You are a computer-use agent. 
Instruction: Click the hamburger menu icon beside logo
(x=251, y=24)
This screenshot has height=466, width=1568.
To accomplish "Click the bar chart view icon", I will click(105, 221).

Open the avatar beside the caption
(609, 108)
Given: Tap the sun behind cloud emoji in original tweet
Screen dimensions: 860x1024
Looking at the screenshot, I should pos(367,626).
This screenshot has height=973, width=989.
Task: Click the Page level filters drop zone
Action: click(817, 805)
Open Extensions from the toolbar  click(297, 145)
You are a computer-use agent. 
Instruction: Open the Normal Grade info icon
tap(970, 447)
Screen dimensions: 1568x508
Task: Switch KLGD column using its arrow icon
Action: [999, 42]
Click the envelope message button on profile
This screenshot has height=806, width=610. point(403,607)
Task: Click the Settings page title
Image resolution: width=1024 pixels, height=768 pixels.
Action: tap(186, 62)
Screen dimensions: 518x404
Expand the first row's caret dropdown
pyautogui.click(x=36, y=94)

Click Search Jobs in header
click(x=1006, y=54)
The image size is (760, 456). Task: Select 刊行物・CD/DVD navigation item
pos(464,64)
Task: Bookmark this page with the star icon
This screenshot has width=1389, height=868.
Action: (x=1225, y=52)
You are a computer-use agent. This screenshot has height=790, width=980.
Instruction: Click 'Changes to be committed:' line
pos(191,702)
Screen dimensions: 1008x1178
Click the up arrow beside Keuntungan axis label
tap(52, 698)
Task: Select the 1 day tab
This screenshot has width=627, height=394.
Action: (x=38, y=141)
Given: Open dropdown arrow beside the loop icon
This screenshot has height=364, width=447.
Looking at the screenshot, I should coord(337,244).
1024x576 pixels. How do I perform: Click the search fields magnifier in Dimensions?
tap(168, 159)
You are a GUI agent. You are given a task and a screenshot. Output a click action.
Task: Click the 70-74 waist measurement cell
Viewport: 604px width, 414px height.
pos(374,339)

★ ★ ★

### [YOUR INSTRUCTIONS]
For each line above that contains "agent", make a copy.

### [SOLVED PROBLEM]
You are a computer-use agent. 
You are a computer-use agent. 
You are a computer-use agent. This screenshot has height=790, width=980.
You are a GUI agent. You are given a task and a screenshot. Output a click action.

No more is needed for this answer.